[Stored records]
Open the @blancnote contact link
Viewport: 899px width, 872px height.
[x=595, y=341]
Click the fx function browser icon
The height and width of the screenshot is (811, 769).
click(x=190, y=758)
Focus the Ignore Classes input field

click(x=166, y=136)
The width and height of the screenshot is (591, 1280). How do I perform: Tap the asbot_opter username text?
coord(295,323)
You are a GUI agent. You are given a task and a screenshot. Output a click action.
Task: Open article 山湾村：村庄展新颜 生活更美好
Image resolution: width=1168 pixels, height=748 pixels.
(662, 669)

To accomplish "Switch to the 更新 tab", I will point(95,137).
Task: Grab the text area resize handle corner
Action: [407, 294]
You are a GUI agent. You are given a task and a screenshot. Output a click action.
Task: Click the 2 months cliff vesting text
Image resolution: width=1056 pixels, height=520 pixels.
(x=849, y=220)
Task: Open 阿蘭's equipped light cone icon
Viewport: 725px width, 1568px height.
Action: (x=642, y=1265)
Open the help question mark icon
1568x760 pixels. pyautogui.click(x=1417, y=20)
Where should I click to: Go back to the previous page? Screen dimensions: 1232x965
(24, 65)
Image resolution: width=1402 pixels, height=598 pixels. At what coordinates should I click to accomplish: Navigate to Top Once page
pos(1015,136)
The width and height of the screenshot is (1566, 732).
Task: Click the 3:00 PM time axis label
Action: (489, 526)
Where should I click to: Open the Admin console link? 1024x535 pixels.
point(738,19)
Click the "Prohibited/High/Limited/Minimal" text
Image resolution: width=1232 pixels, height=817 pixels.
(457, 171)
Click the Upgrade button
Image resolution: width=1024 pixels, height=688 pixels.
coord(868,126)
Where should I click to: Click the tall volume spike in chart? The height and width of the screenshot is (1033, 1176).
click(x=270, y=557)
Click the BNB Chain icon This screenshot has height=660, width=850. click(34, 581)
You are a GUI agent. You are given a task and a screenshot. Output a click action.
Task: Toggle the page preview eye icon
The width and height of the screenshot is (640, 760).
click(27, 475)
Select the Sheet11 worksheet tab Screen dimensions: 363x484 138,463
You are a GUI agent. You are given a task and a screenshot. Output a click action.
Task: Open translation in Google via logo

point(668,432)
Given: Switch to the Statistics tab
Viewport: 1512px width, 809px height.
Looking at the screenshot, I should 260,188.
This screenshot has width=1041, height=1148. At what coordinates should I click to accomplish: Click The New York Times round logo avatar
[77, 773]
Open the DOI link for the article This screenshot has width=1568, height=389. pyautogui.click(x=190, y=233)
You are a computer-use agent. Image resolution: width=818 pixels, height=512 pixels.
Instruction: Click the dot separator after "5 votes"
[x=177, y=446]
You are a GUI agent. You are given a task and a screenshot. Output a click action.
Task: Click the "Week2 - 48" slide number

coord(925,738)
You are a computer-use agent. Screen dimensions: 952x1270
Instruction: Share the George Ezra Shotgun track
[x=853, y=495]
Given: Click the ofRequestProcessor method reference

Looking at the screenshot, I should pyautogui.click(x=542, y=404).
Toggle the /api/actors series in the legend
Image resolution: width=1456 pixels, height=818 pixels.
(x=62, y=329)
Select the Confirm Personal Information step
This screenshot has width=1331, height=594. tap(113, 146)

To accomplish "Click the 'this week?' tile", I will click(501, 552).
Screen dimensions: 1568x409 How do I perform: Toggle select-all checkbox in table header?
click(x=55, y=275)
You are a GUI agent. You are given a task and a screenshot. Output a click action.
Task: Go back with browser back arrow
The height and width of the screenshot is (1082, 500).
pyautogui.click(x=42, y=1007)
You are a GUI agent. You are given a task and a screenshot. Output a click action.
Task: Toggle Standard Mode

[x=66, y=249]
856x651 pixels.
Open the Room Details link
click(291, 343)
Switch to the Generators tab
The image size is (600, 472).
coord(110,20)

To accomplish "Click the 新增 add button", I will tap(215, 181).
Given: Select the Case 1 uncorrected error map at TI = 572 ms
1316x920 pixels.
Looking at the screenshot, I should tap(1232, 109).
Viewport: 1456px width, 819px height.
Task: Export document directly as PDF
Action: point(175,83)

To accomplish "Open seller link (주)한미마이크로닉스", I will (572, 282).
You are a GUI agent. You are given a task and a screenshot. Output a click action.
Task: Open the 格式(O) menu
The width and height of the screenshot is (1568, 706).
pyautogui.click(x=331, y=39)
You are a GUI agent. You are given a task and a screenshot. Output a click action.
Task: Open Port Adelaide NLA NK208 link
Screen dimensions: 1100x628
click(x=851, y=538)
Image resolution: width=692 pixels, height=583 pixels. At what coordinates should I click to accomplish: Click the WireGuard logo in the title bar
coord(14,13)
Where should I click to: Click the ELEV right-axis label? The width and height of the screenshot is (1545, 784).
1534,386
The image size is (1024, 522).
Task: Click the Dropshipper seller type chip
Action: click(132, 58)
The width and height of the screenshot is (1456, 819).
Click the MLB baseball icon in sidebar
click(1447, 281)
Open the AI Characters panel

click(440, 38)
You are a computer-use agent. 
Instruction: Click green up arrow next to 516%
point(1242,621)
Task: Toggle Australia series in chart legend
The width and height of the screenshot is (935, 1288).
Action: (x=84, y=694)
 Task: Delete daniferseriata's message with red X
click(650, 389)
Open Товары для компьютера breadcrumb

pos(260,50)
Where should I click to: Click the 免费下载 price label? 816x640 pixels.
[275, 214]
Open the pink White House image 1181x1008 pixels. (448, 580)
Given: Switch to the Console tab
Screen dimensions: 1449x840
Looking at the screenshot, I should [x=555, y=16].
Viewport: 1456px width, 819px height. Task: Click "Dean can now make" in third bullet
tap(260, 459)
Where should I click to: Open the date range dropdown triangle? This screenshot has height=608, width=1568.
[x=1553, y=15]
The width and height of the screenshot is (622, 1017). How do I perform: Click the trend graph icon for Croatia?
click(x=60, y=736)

## Job
Gather every line of the records above that contains the string "with", and copy each one.

## Exercise answer
Task: Go back with browser back arrow
 Task: Delete daniferseriata's message with red X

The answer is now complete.